Solving a system of quadratics (and polynomials of higher degree) I was doing a problem in my textbook when this set of equations came up:
x = 2y - 9
$x^{2}$ = 3y
Obviously, we can substitute for the x in the second equation and get:
(y-3)(4y-27) = 0
which has the solutions 3 or 27/4
this leads us to the pairs (-3, 3) and ($\frac{9}{2}$, $\frac{27}{4}$). My textbook sort of "assumed" that these were the answers without going back to input these values once again into the original equations.
I haven't really noticed this until now but don't the solutions 3 and 27/4 (and it's corresponding x values) only represent a superset of the possible solutions to the original system of equations? Isn't this the case since the implication doesn't go back the other way as in
just because we have y that satisfies (y - 3)(4y - 27) doesn't mean that we have the values of y that satisfy
x = 2y - 9
$x^{2}$ = 3y
(Obviously in this case it's true, but I'm speaking of the general situation with polynomials of higher degree and such) right?
My textbooks seem to assume that all solutions to the combination between the original system of equations represent the solutions.
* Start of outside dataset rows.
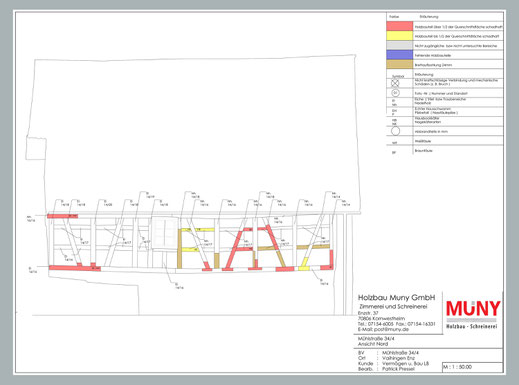Click the Holzbau Muny GmbH heading
This screenshot has height=385, width=519.
396,297
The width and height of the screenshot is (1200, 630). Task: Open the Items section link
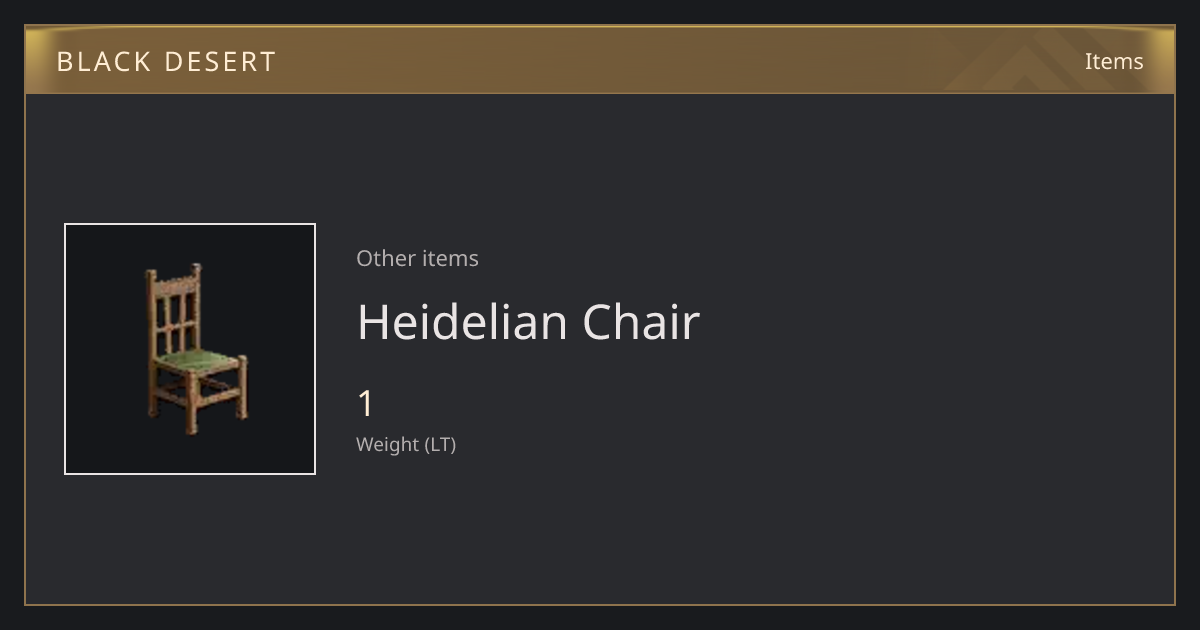[1114, 61]
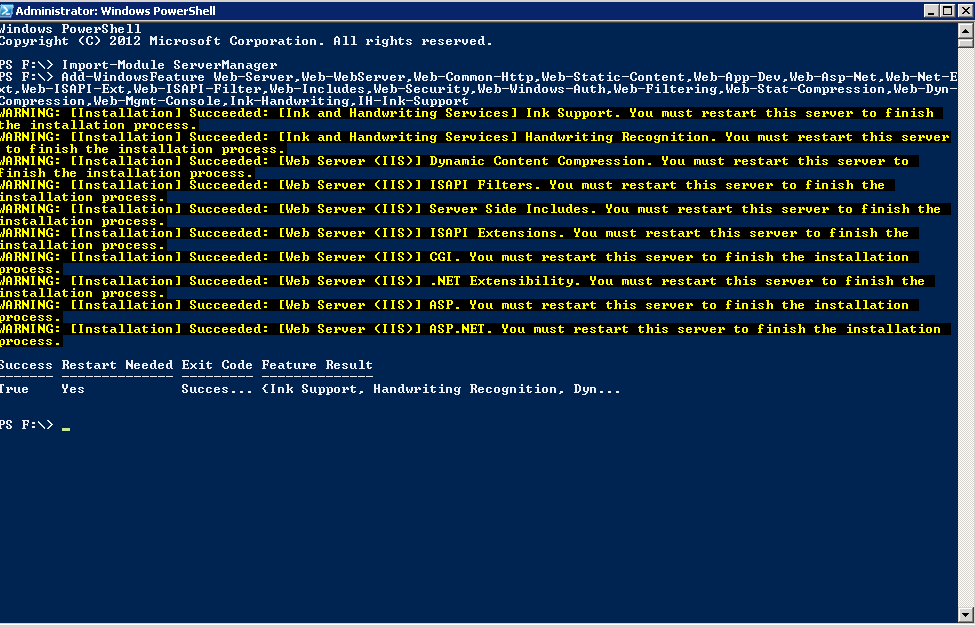The height and width of the screenshot is (627, 975).
Task: Click the Success column header
Action: [26, 365]
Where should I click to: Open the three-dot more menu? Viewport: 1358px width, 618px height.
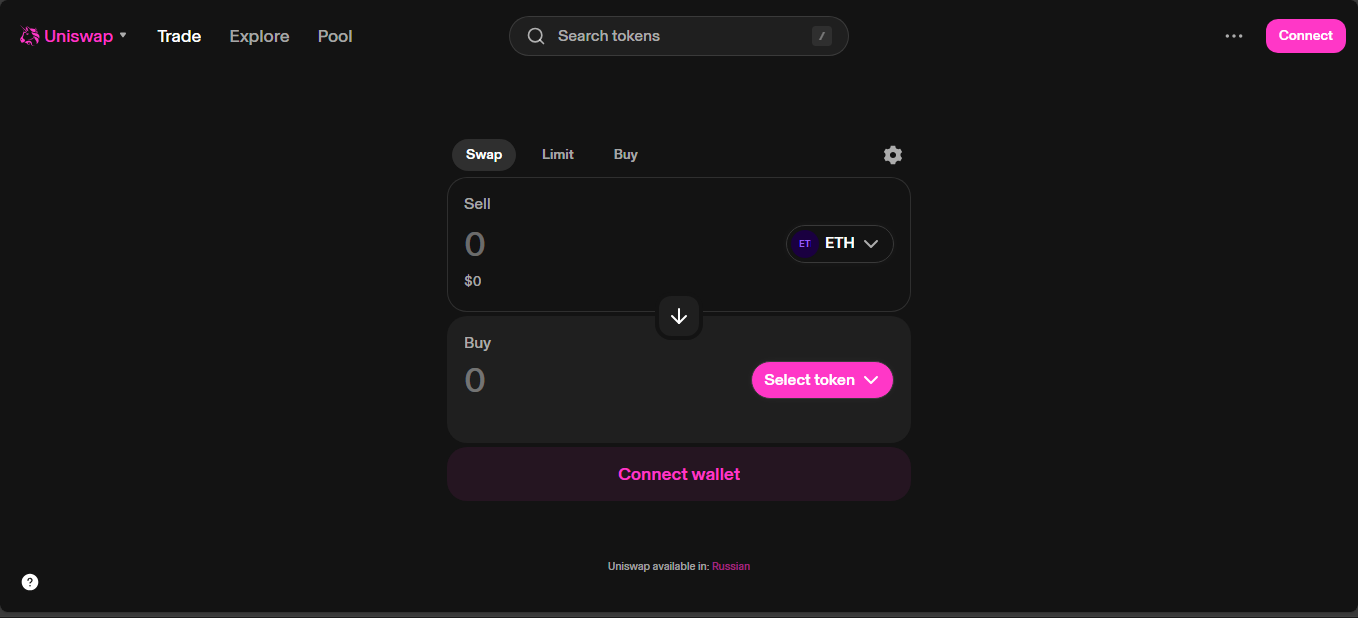1234,36
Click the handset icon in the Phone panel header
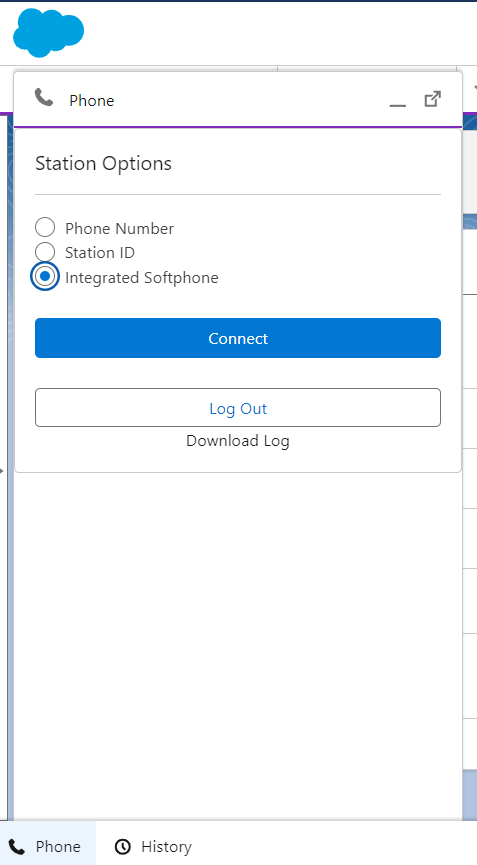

Isn't this technically false since even with a simple example of:
$x^{2}$ = 1
x = 1
$x^{2}$ + x - 2 = 0
which has the solutions x = 1 and x = -2 and I have a feeling that one of these are false...
I might really just be confusing myself even more or overcomplicating things. I hope all of that was clear and sorry for the dumb question haha. I know that this question is perhaps a bit too trivial for the average user of this site, but I really didn't know where else to go. Anyways, thanks in advance!
 A: Your concern is valid.
Typically, you find solutions by converting the given equations into some other (simpler) form, and then you repeat that process until you end up with equations whose solutions are obvious. As you go through this transformation process, you have to think about whether each new simplified set of equations has the same solutions as the previous set (no more and no less).
For example, $x^2 = 9 \Leftrightarrow  |x|=3$, so the equations $x^2 = 9$ and $|x|=3$ have the same solutions. But, if you're sloppy, you might think that $x^2 = 9 \Leftrightarrow  x=3$, which is not true, although it is true that $x=3 \Rightarrow  x^2 =9.$ You have to think about the directions of the implications.
And in any "equation" problem, you have to check what the question is asking. It might be ...

*

*Find all solutions to these equations, or

*Find a solution to these equations, or

*Find the solution  to these equations.

In case #1, you have to make sure that every transformation you perform is a $\Leftrightarrow$ one.
In case #2, you can just pluck a solution from thin air, if you want to, check that it actually is a solution, and you're done. No need for $\Leftrightarrow$ reasoning.
Case #3 could be regarded as bad wording. The word "the" implies that there is only a single solution, and it's not clear whether you're allowed to assume this or you must prove it.